Focusing on the artificial nanoconfined space for ultrafast water transport, the dimension effect and wettability are intriguing. As the channel dimension decreases to the nanoscale (especially lower than 10 nm and even on the angstrom scale), molecular properties, such as the dielectricity and viscosity may be altered. Importantly, these molecules rearrange to form a highly ordered strand or layer formed by a unique number of molecules. The arranged molecular structure could play an important role in the quantum transport of molecules and ions as well as high-efficiency chemical reactions. This has been shown by the high efficiency and selectivity of nanoconfined catalysts and nanoconfined-preassembled reactions. Meanwhile, the wettability of nanochannels is of great significance to water transport and metal melt wetting. A hydrophilic inlet favors the facilitation of water entry and a hydrophobic inside channel wall is preferred for ultrafast water transport. In addition, the melt wetting of metal and polymer into the nanochannel can be regulated by the wettability, which is a key factor for the fabrication of advanced nanomaterials such as the Li+ battery. By combining nanoconfined ultrafast molecule transport and proper wettability, highly efficient separation of water and oil or organic solvents can be realized.
The QSF concept also sheds light on the exploration of a new theory for nerve transmission. Following the development of biology, the mechanism of signal transmission between the nerves and brain has been challenged, and a new mechanism is urgently needed. Introducing the QISF concept into nerve signal transmission may inspire a new mechanism to explain the ultrafast ion transport in biological ionic channels and simultaneous response between the nerves and brain.

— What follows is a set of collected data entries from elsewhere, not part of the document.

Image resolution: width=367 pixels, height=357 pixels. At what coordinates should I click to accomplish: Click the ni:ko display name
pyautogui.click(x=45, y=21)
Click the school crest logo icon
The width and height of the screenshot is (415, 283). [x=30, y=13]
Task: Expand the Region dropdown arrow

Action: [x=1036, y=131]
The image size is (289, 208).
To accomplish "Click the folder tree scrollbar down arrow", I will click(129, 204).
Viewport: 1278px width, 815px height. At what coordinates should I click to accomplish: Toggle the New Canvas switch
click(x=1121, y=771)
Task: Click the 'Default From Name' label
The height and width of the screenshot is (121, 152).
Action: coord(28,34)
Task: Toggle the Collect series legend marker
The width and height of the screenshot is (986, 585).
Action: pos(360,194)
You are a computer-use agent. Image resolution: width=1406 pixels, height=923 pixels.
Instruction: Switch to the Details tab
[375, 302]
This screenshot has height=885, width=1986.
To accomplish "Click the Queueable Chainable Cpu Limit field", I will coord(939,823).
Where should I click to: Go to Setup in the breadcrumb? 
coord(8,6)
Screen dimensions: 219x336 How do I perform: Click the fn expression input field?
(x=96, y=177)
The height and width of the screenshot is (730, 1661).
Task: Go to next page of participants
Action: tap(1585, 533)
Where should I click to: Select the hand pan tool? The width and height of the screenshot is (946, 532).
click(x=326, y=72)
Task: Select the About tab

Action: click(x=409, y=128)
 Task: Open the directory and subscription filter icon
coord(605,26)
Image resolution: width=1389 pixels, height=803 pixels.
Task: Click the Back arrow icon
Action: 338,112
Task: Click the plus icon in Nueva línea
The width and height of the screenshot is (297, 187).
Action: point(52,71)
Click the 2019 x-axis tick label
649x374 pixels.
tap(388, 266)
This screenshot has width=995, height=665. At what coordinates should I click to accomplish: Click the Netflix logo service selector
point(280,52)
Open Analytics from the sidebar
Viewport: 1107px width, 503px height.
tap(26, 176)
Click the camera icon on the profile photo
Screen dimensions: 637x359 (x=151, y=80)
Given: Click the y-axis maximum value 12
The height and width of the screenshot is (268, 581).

Despite the extraordinary performance, there are still many challenging problems and the mechanism is unclear. An obstacle in understanding the physical source of QSF phenomena under nanoconfinement is the lack of the development of nanotechnology for characterization. Additionally, more useful experimental research is required. It should be noted that QSF cannot be applied to all confined conditions. In principle, the special features of the channels, e.g., small size (angstrom-scale), unique chemical structure (superhydrophobic surface) and surface charge distribution, will lead to QSF feature. In addition, the QSF concept has some disadvantages. QSF-based chemical reaction has short contact time with the catalyst inside the channel, which is not conducive to some reactions with slow reaction rates. It is also difficult to quantify ion velocity and characterize of ion density wave in the QSF-based nerve signal transmission. In this situation, the proposed QSF concept, as a challenge to the conventional theory, will greatly promote the development of the synthesis of nanomaterials, application of nanochannels and understanding of nerve signal transmission.